- December 14, 2017
The bright light of the Sarasota afternoon floods the interior of the Allyn Gallup Contemporary Art Gallery. Sitting for more than 20 years in Sarasota’s gallery and restaurant district on Palm Avenue, the sun-soaked, glass-walled gallery has served as a place for artists from Sarasota and around the country to showcase their work.
Its owner, the late Allyn Gallup, was a light himself upon Sarasota art’s community. After a career in New York City’s banking industry, Gallup retired and focused on his original passion: collecting, advocating for and selling pieces of art by new and contemporary artists. Gallup brought artists, local art enthusiasts and everyone in between to his gallery, including Sheila Moore.
The duo started off sharing a passion for art, but it wasn’t long before they shared much more. The two met in 2001 after Moore first moved to Sarasota and were married in 2003.
Gallup and Moore worked together to bring art to Sarasota audiences until November, when Gallup suffered a stroke and died. However, just like other master artists, Gallup’s lifelong efforts will endure not only in his gallery but through all the artists and community members who have gathered there since it opened in 1991.
“I want to ... bring out all of the artists we have in the back and give them their own shows ... I’d like to bring more events here to make the gallery come alive.”
– Sheila Moore, owner of the Allyn Gallup Contemporary Art Gallery
As much as its purpose is art, a gallery is still a small business. And over the past five months, Moore has continued her husband’s mission to not only curate quality work but to show everyone that gallery spaces are fun and not stuffy.
“I think one of the things I want to do is to bring out all of the artists we have in the back and give them their own shows,” says Moore. “Also one of the things I want to do is have more events in here like music and just more fun ... I’d like to bring more events here to make the gallery come alive.”
Moore’s life has been a journey chasing after life’s artistic moments. Born and raised in Paris, Moore was weaned on Paris’s museums, galleries and thousands of professional and amateur artists. Moore’s mother and grandfather were members of the latter group.
“So very early I was definitely immersed in oils, in the smell of oils and everything else,” says Moore. “I grew up in a big city that had a lot to offer.

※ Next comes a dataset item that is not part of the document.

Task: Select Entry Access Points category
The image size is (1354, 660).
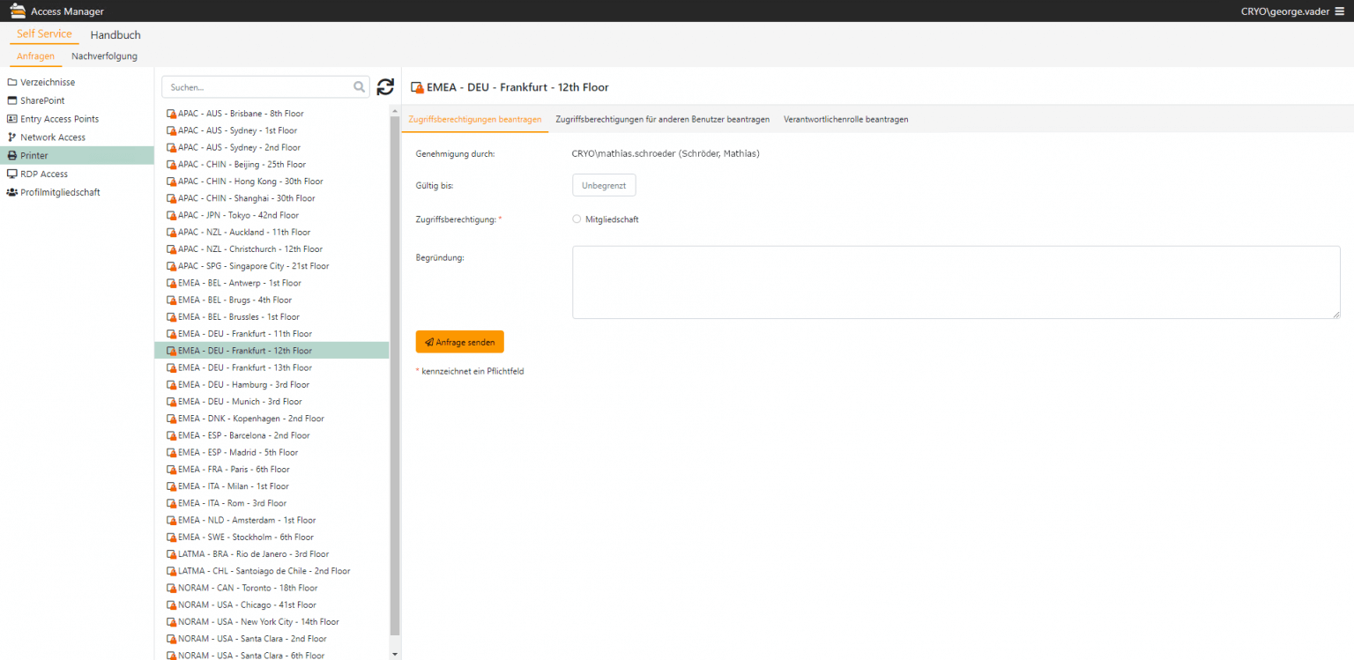Action: pos(59,119)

Going to museums and galleries was a lot of what I did when I was growing up.”
Though she inherited her French mother and grandfather’s love of art, she inherited her American father’s flavor for modern art sensibilities.
Her mother came to the U.S. from France on an immigrant ship after World War II. Once here, she got a job doing murals inside of Jordan Marsh, a department store in Boston. That’s where she met Moore’s father.

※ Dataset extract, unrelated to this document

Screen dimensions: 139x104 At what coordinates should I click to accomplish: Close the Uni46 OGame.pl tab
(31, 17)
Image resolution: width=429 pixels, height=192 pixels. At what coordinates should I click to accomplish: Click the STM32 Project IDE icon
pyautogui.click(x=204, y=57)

“At that time they had people paint murals, and that’s what she did,” Moore says. “My father was in college at Harvard University and he had a summer job in one of the departments of Jordan Marsh. They met at the cafeteria.”
After living in Paris, Moore moved to the shores of California, outside of San Francisco. Ten years later, after a divorce and with a daughter in tow, Moore journeyed back to France to live in Bordeaux. But Moore couldn’t leave the United States forever. So in 2000 she moved to Sarasota with her then 15-year-old daughter.
Moore says weather and culture were the two most important factors for her lifestyle.
“I decided to rent a house within walking distance of Riverview High School,” says Moore. “That autumn I met my neighbors, Evelyn Wilson and Joan Jaffe, who happened to be artists, and we got along very well and they said, ‘I want you to meet somebody.’ They took me downtown and introduced me to Allyn. We went over to Epicure for lunch and Allyn said, ‘I hope you like this place because we’ll come back here often,’ and that was it.”
Three months later they started dating, and they married after two years.
Moore worked with Gallup to run the gallery, but whereas she helped him with the curatorial aspects of selecting which pieces were hung in shows, she has had to learn the business and financial aspects of running a gallery.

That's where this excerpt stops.